Despite this, in 2017 Asia accounted for nearly two thirds of the worldwide increase in renewable energy generating capacity. But widespread application of low-carbon technologies such as wind, solar and battery power is limited to a handful of countries in the region.

So, how can we facilitate the shift to low-carbon energy? Phasing out fossil-fuel subsidies is a good starting point. Developing Asian countries account for a third of these subsidies worldwide. Removing them will: a) level the playing field for renewable energy uptake; b) trigger electricity pricing reforms; c) stimulate investment in energy efficiency; and d) free up fiscal resources to address more pressing development needs in sectors such as education and health.

Governments, however, have often been reluctant to reform tariffs and phase out subsidies, fearing stiff opposition from beneficiaries and social unrest. This mindset needs to change. In parallel with tariff reform, we need measures to protect the poor and vulnerable, while also improving the quality of services.

The ongoing extension of networks to areas without electricity must be complemented by a decentralised system focused on renewables, designed to speed up provision of electricity to these regions. This will require looking again at the delivery mechanisms for electrification of unserved areas. New and innovative business models – such as wider partnerships with NGOs and other social and community organisations – will be needed to improve the sustainability of such efforts. Many such innovative approaches are already in progress, but we need to scale them up.

Another policy goal should be to seek more private investment. We need a concerted effort by governments to undertake comprehensive and bold reforms that can restore the financial health of the sector, limit governments’ own interference in it and promote good governance with transparent policies and regulations.

In 2017, the share of private investments in renewable energy worldwide was more than 90 per cent of the total $263 billion. This clearly highlights that private investors do respond decisively when the building blocks are in place.

A sustainable path
The power sector in developing countries across Asia is at a crossroads. The sector has done reasonably well to power these countries during a challenging period of rapid growth. However, the bigger challenges of environmental sustainability, climate change responsiveness and more inclusive services to the whole population remain critical bottlenecks. These are formidable challenges that require changing mindsets, international cooperation and unwavering commitment to reform.

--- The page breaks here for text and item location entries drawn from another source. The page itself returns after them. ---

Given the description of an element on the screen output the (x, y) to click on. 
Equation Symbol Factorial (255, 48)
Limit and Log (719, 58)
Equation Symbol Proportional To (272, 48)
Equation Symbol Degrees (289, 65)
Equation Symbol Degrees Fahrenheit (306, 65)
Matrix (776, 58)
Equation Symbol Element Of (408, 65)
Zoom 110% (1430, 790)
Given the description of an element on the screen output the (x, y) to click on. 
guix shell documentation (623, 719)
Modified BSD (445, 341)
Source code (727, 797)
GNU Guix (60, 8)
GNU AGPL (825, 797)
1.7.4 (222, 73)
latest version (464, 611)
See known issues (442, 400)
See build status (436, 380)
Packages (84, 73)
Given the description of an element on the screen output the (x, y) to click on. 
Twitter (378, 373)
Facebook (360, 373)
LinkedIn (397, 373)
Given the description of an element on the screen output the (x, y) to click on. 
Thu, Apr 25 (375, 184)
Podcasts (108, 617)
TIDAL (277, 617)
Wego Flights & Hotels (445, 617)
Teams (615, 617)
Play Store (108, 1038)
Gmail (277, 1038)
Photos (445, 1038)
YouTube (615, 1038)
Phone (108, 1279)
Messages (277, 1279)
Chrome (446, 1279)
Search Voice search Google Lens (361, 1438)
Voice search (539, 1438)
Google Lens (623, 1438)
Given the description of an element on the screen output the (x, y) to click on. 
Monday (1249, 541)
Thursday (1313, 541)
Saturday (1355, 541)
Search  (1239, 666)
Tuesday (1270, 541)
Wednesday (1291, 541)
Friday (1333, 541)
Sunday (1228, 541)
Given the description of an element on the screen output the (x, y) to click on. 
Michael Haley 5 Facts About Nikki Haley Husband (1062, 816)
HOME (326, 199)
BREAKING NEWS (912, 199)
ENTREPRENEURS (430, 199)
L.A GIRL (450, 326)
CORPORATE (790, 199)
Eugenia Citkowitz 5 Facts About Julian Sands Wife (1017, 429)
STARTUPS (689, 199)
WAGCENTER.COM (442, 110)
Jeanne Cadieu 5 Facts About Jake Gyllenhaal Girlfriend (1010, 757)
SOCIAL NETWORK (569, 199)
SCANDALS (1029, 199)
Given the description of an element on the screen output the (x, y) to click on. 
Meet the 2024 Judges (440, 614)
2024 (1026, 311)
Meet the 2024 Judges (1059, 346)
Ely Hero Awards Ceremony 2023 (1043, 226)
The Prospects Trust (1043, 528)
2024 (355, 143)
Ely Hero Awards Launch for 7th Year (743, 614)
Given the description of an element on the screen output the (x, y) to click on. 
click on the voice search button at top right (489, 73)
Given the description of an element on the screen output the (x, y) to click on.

Nearly all countries have shared their ambition and commitments – as part of their nationally determined contributions – to adopt cleaner energy under the Paris Agreement. But there has been a sluggish start so far on translating these into significant actions. Policy gaps, conflicting priorities and the business-as-usual approach continue to stifle decisive action.

Suitable market-based policies, advanced and affordable low-carbon technologies and innovative financing solutions such as those outlined here have worked well in many jurisdictions, including within the Asia region. International financial institutions have a deep understanding of the sector’s core issues. Working in partnership with climate financing mechanisms such as the Green Climate Fund, they can provide critical support for countries to get on the right trajectory for realising a more sustainable power system.

The way ahead may appear to be full of hard choices. But, considering what is at stake, doing nothing or not enough is not an option if we want to achieve the SDGs and the ambitions made in Paris.